Com a revogação total da norma, o colegiado reconheceu a chamada perda superveniente do objeto — instituto processual que ocorre quando um fato posterior ao ajuizamento da ação retira a utilidade do processo. O relator, desembargador Amaury Moura Sobrinho, explicou os fundamentos da decisão: "o controle concentrado pressupõe norma vigente.
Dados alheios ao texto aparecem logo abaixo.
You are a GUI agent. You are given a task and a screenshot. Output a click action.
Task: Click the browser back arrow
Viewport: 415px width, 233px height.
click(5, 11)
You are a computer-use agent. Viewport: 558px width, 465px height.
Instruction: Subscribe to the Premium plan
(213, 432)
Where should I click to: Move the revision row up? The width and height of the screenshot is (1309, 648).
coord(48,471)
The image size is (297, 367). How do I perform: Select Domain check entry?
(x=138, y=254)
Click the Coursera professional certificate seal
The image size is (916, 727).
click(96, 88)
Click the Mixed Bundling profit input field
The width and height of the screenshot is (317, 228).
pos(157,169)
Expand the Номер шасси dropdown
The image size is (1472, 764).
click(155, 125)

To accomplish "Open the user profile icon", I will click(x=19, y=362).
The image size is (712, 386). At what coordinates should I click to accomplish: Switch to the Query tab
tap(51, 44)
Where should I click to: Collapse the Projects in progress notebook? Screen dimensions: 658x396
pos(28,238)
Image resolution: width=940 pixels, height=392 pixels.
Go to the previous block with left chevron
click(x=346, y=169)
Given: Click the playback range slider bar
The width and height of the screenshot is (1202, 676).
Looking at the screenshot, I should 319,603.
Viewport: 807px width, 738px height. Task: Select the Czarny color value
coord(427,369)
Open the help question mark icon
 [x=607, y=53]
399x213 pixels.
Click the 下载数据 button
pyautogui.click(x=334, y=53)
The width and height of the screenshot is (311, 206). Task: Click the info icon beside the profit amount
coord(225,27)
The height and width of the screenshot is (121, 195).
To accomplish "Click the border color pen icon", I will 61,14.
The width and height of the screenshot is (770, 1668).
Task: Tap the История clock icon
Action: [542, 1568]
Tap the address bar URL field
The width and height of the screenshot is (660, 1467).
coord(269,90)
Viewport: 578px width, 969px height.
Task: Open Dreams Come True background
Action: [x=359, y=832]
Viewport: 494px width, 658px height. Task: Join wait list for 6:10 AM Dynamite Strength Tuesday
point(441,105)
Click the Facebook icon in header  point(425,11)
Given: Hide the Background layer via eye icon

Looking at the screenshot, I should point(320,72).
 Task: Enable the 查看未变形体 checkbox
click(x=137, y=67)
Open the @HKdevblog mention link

Se a lei questionada deixa de existir, desaparece a base normativa da ação e não subsiste interesse de agir em sua dimensão de utilidade." Com base no artigo 485, inciso VI, do Código de Processo Civil, que autoriza a extinção do feito quando ausente o interesse processual, o Tribunal acompanhou também o parecer do Ministério Público e encerrou o caso de forma unânime.
Contexto: loterias municipais sob escrutínio no RN
A extinção da ADI de Rafael Fernandes se insere em um cenário mais amplo de judicialização das loterias municipais no Rio Grande do Norte. Em outro caso recente, o próprio TJRN declarou inconstitucional a loteria municipal de Itajá, também no estado. A multiplicação de iniciativas de municípios para criar serviços lotéricos próprios tem gerado controvérsia jurídica, uma vez que a competência para legislar sobre sistemas de consórcios e sorteios é tema sensível no ordenamento brasileiro, historicamente marcado pela predominância da União e, em alguns casos, dos estados nessa matéria.
No âmbito estadual, o Rio Grande do Norte também avança na estruturação de sua própria loteria: o governo potiguar chegou a montar um comitê específico para supervisionar a Loto Potiguar, a loteria estadual em desenvolvimento. O encerramento do processo envolvendo Rafael Fernandes, embora sem análise do mérito constitucional, não impede que questionamentos semelhantes voltem a surgir caso o município venha a editar nova legislação sobre o tema.